Note that the default host-side driver used by PIL mode is configured as a TCP/IP client; this means that your target-side driver need only be configured to operate as a TCP/IP server.
If you need to use a communications channel that is not already supported on the host-side, you will have to write drivers for both host and target. In this case you can still use the rtiostream_wrapper MEX-file for testing your rtiostream drivers.

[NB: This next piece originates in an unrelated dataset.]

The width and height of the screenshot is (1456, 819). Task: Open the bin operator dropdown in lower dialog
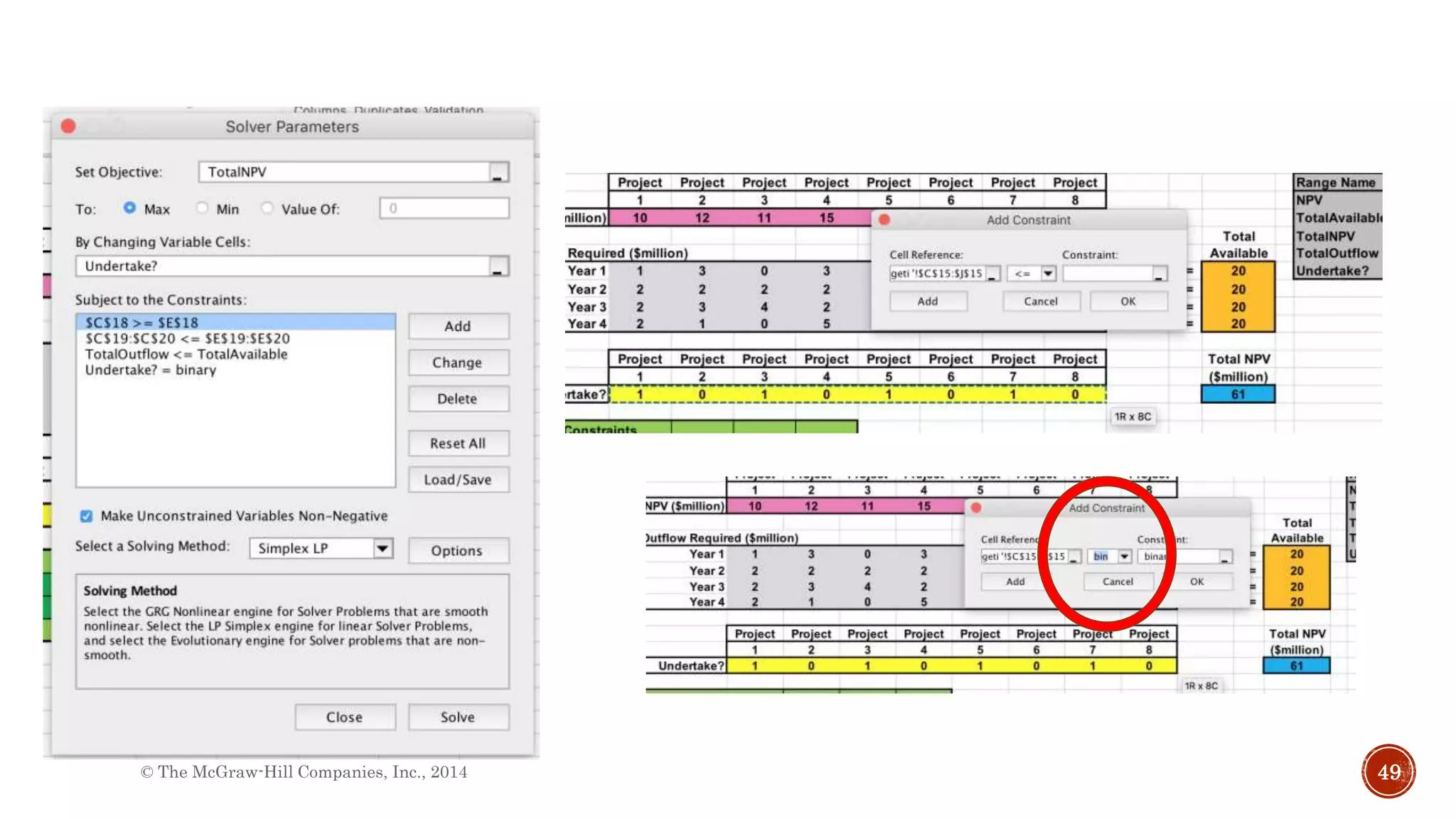pos(1125,557)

You can implement the target connectivity drivers using many different communication channels. For example, you may need to implement host-target communications via a special serial connection. In this case you must provide drivers for both the host and target.
On the host-side, you can test the drivers using the rtiostream_wrapper MEX-file. Note that if your driver includes diagnostic output using printf these must be replaced with mexPrintf if the shared library is being loaded by rtiostream_wrapper.
When you have a working host-side device driver you must make it available within the Simulink software environment. For PIL simulation, you can do this by registering the shared host-side shared library via sl_customization.